Comparative effectiveness of clozapine and standard antipsychotic treatment in adults with schizophrenia
Publish Year : 2016
Objective: The authors compared the effectiveness of initiating treatment with either clozapine or a standard antipsychotic among adults with evidence of treatment-resistant schizophrenia in routine clinical practice. Method: U.S. national Medicaid data from 2001 to 2009 were used to examine treatment out comes in a cohort of patients with schizophrenia and evidence of treatment resistance that initiated clozapine (N=3,123) and in a propensity score-matched cohort that initiated a standard antipsychotic (N=3,123). Interventions were new initiation of clozapine or a standard antipsychotic medication, defined as no exposure to the new medication in the prior 365 days. The primary outcome was hospital admission for a mental disorder.
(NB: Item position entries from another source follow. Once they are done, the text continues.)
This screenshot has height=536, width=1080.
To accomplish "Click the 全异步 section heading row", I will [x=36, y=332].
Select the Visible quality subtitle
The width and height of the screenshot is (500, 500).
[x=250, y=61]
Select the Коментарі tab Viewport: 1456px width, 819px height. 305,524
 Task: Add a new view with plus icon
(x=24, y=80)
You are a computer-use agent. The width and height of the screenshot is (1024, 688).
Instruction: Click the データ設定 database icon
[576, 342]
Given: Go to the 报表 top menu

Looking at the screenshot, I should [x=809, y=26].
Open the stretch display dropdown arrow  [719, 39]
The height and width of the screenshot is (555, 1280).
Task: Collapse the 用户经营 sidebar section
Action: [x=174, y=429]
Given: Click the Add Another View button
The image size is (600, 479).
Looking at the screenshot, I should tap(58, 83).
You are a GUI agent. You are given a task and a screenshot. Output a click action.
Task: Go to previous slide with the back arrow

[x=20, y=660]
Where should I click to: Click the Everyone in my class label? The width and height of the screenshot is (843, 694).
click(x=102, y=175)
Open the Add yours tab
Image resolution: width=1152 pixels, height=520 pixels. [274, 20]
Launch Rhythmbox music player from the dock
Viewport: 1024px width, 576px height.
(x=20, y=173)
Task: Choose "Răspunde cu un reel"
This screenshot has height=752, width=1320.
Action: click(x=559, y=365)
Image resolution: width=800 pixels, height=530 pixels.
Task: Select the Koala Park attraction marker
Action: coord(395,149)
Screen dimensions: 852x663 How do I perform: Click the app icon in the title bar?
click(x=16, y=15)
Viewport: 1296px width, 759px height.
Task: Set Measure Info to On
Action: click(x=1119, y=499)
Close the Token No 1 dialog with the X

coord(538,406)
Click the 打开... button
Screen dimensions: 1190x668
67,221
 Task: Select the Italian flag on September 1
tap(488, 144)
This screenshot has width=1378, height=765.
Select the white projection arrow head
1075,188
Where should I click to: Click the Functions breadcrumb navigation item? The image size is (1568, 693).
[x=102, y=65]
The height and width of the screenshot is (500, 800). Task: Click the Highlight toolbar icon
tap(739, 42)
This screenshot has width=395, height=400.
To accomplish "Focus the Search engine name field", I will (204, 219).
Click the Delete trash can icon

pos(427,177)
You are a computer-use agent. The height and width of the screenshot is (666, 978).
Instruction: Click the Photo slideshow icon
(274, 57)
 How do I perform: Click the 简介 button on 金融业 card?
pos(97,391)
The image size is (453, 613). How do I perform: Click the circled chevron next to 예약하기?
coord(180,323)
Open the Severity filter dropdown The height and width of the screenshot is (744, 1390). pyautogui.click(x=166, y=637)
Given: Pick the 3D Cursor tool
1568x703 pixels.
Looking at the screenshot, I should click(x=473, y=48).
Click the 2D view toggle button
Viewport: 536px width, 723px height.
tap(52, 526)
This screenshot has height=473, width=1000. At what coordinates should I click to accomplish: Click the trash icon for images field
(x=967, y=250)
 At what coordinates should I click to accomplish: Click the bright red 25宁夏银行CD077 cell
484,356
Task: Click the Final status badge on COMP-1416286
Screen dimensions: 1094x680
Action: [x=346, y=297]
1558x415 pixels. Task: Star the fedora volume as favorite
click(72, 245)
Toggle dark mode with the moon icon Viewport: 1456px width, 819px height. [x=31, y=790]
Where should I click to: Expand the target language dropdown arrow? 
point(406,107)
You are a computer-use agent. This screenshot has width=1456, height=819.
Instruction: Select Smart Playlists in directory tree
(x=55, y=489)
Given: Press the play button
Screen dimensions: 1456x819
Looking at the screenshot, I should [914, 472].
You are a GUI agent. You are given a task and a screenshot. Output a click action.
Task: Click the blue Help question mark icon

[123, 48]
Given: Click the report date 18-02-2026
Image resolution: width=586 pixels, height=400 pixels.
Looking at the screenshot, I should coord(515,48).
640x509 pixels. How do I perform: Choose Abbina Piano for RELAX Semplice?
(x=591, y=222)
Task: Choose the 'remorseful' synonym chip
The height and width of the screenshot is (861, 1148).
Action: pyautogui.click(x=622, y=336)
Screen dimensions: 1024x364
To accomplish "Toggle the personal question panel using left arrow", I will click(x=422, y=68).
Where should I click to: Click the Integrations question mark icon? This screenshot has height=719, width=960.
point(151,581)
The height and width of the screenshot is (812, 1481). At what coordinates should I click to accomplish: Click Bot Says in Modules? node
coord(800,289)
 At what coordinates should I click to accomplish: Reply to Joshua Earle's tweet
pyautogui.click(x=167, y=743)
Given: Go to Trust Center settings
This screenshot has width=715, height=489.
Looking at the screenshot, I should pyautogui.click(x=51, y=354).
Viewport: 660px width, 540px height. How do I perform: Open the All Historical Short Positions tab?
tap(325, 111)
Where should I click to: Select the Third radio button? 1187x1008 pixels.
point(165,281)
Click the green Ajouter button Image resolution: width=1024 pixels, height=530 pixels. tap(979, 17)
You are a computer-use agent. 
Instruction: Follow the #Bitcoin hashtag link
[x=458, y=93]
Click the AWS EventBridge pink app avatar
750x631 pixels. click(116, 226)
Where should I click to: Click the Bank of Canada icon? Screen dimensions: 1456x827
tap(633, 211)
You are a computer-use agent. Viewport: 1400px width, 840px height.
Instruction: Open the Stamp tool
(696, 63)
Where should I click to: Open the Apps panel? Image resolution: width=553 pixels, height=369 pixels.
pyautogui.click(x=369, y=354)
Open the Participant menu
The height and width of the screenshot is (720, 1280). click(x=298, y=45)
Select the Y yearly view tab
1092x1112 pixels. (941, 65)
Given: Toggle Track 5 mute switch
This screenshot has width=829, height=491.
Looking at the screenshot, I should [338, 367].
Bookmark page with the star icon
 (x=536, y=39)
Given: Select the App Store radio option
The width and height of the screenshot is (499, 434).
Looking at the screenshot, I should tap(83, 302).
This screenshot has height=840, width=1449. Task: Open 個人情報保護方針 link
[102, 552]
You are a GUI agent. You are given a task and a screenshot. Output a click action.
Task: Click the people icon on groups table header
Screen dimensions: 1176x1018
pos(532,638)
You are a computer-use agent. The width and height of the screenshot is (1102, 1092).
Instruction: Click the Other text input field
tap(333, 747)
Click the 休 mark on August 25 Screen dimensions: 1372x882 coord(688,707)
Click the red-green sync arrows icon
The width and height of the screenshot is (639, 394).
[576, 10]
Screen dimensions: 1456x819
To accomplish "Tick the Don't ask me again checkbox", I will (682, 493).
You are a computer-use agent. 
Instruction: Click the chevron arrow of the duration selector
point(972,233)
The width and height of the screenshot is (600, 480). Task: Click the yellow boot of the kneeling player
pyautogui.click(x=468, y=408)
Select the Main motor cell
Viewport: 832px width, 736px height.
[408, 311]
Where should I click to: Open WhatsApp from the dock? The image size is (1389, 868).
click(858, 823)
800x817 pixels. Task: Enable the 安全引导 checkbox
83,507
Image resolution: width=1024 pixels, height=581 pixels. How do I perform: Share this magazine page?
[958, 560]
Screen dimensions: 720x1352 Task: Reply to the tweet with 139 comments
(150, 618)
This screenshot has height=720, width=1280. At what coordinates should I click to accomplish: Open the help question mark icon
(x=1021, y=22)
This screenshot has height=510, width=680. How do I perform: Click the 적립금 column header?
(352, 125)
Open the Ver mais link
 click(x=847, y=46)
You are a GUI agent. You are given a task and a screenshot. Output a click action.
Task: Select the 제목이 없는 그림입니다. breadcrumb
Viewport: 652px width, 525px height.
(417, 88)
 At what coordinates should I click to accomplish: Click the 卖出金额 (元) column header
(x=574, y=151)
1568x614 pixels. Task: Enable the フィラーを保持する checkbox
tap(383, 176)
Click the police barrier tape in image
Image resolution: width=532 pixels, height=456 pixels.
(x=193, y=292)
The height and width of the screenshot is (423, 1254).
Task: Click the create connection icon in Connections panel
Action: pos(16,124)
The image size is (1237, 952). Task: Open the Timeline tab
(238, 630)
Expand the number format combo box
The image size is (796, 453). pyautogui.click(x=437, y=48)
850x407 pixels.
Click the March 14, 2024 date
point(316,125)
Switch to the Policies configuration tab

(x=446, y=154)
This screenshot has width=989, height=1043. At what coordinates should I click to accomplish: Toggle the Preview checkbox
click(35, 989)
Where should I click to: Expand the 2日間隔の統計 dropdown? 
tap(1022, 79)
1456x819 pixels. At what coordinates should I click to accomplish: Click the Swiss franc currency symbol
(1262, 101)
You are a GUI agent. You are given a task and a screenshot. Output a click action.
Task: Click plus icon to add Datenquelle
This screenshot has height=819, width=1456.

Secondary outcomes included discontinuation of the index antipsychotic, use of an additional antipsychotic, incidence of serious medical conditions, and mortality. Results: Initiation of clozapine was associated with a significantly decreased rate of psychiatric hospital admission (hazard ratio=0.78, 95% CI=0.69-0.88), index antipsychotic discontinuation (hazard ratio=0.60, 95% CI=0.55-0.65), and use of an additional antipsychotic (hazard ratio=0.76,95%CI=0.70-0.82). Clozapine was associated with significantly increased incidence of diabetes mellitus (2.8% for clozapine vs. 1.4% for standard antipsychotic; hazard ratio=1.63, 95% CI=0.98-2.70), hyperlipidemia (12.9% for clozapine vs. 8.5% for standard antipsychotic; hazard ratio=1.40, 95%CI=1.09-1.78), and intestinal obstruction (0.9% for clozapine vs. 0.3% for standard antipsychotic; hazard ratio=2.50, 95% CI=0.97-6.44). Conclusions: In adults with schizophrenia and evidence of treatment resistance, initiating clozapine compared with initiating a standard antipsychotic was associated with greater effectiveness on several important outcomes. Increasing the judicious use of clozapine is warranted together with vigilance to prevent and detect serious medical adverse effects.